If the number of batches defined does not match the resulting number of batches the test will fail. If the number of messages defined in each batch does not match the number in the resulting batches the test will fail. If any condition of a message fails then the test fails.

Target Processors

The optional target_processors field is either the label of a processor to test, or a JSON Pointer that identifies the position of a processor, or list of processors, within the file which should be executed by the test. For example a value of foo would target a processor with the label foo, and a value of /input/processors would target all processors within the input section of the config.

Environment Variables

Since it is quite common to use environment variables in your configuration files, the environment field allows you to define an object of key/value pairs that set environment variables to be evaluated during the parsing of the target config file. These are unique to each test, allowing you to test different environment variable interpolation.

Mocking Processors

Sometimes you’ll want to write tests for a series of processors, where one or more of them are networked (or otherwise stateful). Rather than creating and managing mocked services you can define mock versions of those processors in the test definition. For example, if we have a config with the following processors:

pipeline:
  processors:
    - mapping: 'root = "simon says: " + content()'
    - label: get_foobar_api
      http:
        url: http://example.com/foobar
        verb: GET
    - mapping: 'root = content().uppercase()'

Rather than create a fake service for the http processor to interact with we can define a mock in our test definition that replaces it with a mapping processor. Mocks are configured as a map of labels that identify a processor to replace and the config to replace it with:

tests:
  - name: mocks the http proc
    target_processors: '/pipeline/processors'
    mocks:
      get_foobar_api:
        mapping: 'root = content().string() + " this is some mock content"'
    input_batch:
      - content: "hello world"
    output_batches:
      - - content_equals: "SIMON SAYS: HELLO WORLD THIS IS SOME MOCK CONTENT"

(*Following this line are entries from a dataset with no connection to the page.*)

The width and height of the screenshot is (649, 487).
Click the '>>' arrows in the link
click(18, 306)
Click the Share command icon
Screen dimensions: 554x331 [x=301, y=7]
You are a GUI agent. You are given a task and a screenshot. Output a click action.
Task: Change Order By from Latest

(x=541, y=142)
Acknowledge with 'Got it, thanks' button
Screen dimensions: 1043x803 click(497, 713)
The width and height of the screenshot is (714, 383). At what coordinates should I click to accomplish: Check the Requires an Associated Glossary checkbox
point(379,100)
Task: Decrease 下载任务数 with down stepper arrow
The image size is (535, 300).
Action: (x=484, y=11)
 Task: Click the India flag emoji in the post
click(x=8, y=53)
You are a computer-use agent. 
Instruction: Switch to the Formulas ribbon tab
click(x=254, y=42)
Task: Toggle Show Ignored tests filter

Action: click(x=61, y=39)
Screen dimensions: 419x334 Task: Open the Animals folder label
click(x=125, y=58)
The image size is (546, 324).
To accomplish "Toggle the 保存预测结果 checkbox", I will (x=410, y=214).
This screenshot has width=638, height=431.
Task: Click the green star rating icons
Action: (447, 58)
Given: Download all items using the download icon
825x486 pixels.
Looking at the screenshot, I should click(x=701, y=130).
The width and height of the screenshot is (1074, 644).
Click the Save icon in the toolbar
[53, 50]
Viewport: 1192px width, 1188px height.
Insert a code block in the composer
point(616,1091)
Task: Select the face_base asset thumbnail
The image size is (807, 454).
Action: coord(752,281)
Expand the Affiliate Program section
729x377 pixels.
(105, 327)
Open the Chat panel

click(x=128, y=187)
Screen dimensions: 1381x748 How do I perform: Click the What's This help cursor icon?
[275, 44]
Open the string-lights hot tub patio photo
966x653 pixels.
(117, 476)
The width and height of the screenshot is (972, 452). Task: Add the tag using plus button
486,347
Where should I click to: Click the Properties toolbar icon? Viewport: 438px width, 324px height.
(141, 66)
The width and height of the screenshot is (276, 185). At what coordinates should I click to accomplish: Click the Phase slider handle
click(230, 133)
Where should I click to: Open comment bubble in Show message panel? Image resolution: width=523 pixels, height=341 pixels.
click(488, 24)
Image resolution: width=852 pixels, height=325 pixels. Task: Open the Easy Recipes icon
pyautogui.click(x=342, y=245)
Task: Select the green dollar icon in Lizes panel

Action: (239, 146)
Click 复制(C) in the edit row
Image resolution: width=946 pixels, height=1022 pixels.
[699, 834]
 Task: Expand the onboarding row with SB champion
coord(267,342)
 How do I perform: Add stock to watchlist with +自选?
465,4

With the above test definition the http processor will be swapped out for mapping: 'root = content().string() + " this is some mock content"'. For the purposes of mocking it is recommended that you use a mapping processor that simply mutates the message in a way that you would expect the mocked processor to.

More granular mocking

It is also possible to target specific fields within the test config by JSON pointers as an alternative to labels. The following test definition would create the same mock as the previous:

tests:
  - name: mocks the http proc
    target_processors: '/pipeline/processors'
    mocks:
      /pipeline/processors/1:
        mapping: 'root = content().string() + " this is some mock content"'
    input_batch:
      - content: "hello world"
    output_batches:
      - - content_equals: "SIMON SAYS: HELLO WORLD THIS IS SOME MOCK CONTENT"